India and Canada have a longstanding but periodically strained relationship, shaped by trade ambitions, a large Indian diaspora in Canada, and intermittent diplomatic friction. A high-level ministerial visit focused on CEPA represents a deliberate effort to place the economic relationship on a more structured footing.
Policy Backdrop
Formal CEPA negotiations between India and Canada were first launched in November 2010, during then-Canadian Prime Minister Stephen Harper's visit to India, with an early harvest trade agreement signed as a precursor step. The talks, however, stalled repeatedly over the intervening years due to differences on goods tariffs, services market access, and investment rules.
India has since built a track record of concluding bilateral trade pacts, signing agreements with Japan (2011), South Korea (2010), the UAE (2022) and Australia (2022). The Canada CEPA, if concluded, would extend India's web of preferential trade ties to a major G7 economy and open significant opportunities in sectors such as pharmaceuticals, information technology, and agriculture.
As the Leader of the House in the Rajya Sabha and a senior BJP leader, Goyal has been the principal face of India's trade negotiation agenda, overseeing engagements with the European Union, the United Kingdom, and multiple Indo-Pacific partners alongside the Canada track.
Stakeholders and Impact
Indian exporters in sectors including textiles, software services, gems and jewellery, and generic medicines stand to benefit from preferential access to the Canadian market, which imported goods and services worth billions of dollars annually from global partners. Canadian investors and businesses, particularly in natural resources, agri-tech, and financial services, have long sought a more predictable regulatory framework for entering the Indian market.
The large Indian-origin community in Canada — one of the largest diaspora populations in any Western country — adds a people-to-people dimension that both governments have cited as a driver for closer ties. A successful CEPA could also ease mobility arrangements for professionals and students moving between the two countries.
What's Next
Observers will watch for any joint statements, agreed tariff line schedules, or services-sector commitments emerging from the visit.
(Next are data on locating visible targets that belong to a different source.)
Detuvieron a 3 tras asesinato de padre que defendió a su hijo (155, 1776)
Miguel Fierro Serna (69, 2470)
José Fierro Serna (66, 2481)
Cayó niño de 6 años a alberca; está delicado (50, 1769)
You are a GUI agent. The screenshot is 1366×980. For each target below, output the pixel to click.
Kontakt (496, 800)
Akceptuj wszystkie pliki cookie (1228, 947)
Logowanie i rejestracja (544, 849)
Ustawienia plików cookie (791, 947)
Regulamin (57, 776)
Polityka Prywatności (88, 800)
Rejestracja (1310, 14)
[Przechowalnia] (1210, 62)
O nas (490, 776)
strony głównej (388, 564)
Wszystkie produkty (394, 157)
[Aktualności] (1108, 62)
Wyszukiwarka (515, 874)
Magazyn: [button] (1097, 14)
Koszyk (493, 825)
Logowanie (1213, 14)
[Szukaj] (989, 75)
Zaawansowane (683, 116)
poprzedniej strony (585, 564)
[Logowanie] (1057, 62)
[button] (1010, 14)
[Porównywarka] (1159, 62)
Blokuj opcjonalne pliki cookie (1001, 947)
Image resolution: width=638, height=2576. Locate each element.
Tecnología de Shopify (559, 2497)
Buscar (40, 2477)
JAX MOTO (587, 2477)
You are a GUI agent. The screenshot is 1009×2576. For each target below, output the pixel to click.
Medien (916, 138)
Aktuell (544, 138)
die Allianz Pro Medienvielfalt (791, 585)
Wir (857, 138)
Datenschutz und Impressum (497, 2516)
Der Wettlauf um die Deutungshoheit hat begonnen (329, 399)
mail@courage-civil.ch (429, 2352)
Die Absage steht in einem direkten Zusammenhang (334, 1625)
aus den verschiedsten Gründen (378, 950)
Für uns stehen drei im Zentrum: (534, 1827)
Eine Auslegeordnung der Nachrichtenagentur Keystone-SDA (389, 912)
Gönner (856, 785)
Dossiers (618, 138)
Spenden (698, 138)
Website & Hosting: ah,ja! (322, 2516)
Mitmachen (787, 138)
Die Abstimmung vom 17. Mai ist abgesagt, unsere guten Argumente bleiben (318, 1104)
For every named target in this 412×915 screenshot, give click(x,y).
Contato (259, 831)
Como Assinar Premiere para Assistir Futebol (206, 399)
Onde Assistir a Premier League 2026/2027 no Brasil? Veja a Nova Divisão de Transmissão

Subsequent rounds of technical negotiations will determine whether the political momentum generated at the ministerial level translates into a finalised agreement text.
With India deepening its trade architecture across multiple geographies simultaneously, the pace of the Canada CEPA process will be a test of New Delhi's capacity to manage parallel high-stakes negotiations while maintaining the political will on both sides to bridge long-standing differences.